Exactly the lines from the start of the data through the line containing "The image size is (1336, 978)." should be output, with both ends kept and nothing added.

Collected data
────────────────

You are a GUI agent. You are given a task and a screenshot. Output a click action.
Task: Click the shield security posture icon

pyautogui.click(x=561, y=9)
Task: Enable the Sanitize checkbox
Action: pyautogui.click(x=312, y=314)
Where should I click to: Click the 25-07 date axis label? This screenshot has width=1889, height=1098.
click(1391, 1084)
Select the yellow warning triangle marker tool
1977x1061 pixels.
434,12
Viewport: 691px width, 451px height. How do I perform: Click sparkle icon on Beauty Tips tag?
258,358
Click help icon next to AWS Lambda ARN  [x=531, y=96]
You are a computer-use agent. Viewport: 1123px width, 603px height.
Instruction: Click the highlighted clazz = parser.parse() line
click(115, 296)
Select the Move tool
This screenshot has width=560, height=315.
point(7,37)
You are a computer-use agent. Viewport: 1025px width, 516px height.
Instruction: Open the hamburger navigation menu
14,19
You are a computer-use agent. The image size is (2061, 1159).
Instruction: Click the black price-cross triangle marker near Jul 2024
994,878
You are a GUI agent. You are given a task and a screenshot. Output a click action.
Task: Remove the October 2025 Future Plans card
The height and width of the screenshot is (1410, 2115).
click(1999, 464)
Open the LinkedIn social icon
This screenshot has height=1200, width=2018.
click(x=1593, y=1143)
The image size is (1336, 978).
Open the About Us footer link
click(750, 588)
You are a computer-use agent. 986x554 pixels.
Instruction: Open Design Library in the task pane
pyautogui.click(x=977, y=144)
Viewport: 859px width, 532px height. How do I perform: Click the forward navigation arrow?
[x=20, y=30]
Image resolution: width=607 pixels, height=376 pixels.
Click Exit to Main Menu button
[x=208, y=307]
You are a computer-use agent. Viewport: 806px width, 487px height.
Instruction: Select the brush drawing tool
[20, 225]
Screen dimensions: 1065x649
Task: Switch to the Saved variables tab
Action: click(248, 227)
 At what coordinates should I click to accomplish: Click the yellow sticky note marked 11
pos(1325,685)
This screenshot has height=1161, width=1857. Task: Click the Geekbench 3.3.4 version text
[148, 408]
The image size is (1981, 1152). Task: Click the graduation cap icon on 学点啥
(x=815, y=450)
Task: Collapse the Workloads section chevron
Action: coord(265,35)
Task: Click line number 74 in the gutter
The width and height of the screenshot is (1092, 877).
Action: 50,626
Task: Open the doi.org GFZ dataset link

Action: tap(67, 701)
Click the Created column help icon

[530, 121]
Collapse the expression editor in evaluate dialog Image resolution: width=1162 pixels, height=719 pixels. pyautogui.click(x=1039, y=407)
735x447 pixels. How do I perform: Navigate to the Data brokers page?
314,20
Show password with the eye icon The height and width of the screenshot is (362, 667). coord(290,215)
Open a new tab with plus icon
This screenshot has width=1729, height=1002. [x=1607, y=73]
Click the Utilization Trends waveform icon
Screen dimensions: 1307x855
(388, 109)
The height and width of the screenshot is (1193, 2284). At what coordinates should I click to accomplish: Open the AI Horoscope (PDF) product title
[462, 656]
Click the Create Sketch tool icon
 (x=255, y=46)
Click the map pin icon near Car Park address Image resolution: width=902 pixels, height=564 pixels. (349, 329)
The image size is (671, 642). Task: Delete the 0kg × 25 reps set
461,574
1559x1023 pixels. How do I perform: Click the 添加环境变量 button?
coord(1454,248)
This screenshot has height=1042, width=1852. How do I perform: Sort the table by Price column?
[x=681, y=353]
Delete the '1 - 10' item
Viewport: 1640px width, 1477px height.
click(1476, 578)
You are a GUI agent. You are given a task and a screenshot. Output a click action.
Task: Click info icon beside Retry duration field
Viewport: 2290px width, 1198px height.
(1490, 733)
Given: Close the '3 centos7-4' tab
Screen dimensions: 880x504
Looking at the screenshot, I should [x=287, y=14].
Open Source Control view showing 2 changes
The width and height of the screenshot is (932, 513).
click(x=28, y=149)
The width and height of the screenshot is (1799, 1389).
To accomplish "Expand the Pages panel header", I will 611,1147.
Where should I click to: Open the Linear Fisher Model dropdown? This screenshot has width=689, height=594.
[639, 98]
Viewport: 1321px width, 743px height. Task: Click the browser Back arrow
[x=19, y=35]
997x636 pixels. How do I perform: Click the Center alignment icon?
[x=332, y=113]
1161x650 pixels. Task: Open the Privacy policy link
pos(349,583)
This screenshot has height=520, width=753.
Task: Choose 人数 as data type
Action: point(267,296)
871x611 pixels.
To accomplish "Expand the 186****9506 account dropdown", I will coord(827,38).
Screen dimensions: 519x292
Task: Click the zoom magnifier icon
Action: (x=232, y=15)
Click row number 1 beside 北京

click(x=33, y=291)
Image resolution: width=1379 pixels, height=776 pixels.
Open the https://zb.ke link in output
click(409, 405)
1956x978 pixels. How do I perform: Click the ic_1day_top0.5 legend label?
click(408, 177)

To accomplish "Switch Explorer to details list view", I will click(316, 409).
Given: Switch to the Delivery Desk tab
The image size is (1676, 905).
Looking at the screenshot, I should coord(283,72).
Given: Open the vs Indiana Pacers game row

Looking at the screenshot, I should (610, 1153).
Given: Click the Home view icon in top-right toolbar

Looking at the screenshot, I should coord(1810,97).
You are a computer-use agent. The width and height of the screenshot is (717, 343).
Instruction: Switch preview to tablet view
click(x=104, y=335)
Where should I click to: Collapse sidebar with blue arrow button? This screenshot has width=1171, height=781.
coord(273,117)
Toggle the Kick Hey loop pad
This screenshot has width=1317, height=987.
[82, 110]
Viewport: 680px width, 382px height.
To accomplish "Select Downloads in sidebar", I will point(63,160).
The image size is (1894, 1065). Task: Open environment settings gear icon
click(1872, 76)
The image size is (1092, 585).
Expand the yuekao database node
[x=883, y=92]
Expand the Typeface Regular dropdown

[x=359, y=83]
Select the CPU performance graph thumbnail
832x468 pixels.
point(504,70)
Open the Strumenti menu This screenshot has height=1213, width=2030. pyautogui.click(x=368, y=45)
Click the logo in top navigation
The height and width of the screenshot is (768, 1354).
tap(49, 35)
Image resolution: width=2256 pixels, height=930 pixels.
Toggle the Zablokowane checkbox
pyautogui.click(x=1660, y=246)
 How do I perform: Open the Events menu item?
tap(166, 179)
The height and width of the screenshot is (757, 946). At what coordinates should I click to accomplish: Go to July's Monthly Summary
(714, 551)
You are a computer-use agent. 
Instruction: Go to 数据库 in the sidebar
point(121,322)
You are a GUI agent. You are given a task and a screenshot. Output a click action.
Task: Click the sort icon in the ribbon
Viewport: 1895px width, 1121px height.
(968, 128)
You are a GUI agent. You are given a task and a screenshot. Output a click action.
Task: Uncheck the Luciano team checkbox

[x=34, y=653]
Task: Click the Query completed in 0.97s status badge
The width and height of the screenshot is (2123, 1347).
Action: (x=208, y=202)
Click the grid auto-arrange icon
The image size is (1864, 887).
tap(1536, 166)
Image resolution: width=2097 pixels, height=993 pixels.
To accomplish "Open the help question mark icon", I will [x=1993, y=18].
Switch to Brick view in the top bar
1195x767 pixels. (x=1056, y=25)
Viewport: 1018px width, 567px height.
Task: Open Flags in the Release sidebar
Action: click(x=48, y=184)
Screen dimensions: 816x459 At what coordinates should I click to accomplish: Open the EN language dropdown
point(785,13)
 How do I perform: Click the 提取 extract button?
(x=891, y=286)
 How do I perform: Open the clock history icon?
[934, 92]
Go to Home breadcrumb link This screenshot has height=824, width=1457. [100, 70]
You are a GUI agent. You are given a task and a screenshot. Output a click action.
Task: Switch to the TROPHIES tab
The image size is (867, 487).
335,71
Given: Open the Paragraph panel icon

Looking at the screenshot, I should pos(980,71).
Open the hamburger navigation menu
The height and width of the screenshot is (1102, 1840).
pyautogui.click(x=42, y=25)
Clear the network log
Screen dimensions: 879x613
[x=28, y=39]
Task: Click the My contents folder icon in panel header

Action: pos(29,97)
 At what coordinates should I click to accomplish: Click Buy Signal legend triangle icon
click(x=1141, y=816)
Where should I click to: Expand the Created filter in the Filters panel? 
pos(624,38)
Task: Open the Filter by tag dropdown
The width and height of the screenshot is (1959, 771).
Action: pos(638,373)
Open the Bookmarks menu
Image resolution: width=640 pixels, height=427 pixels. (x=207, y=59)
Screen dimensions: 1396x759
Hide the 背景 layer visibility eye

────────────────

SOLUTION FOR THIS EXERCISE ::
You are a GUI agent. You are given a task and a screenshot. Output a click action.
Task: Click the shield security posture icon

pyautogui.click(x=561, y=9)
Task: Enable the Sanitize checkbox
Action: pyautogui.click(x=312, y=314)
Where should I click to: Click the 25-07 date axis label? This screenshot has width=1889, height=1098.
click(1391, 1084)
Select the yellow warning triangle marker tool
1977x1061 pixels.
434,12
Viewport: 691px width, 451px height. How do I perform: Click sparkle icon on Beauty Tips tag?
258,358
Click help icon next to AWS Lambda ARN  [x=531, y=96]
You are a computer-use agent. Viewport: 1123px width, 603px height.
Instruction: Click the highlighted clazz = parser.parse() line
click(115, 296)
Select the Move tool
This screenshot has width=560, height=315.
point(7,37)
You are a computer-use agent. Viewport: 1025px width, 516px height.
Instruction: Open the hamburger navigation menu
14,19
You are a computer-use agent. The image size is (2061, 1159).
Instruction: Click the black price-cross triangle marker near Jul 2024
994,878
You are a GUI agent. You are given a task and a screenshot. Output a click action.
Task: Remove the October 2025 Future Plans card
The height and width of the screenshot is (1410, 2115).
click(1999, 464)
Open the LinkedIn social icon
This screenshot has height=1200, width=2018.
click(x=1593, y=1143)
The image size is (1336, 978).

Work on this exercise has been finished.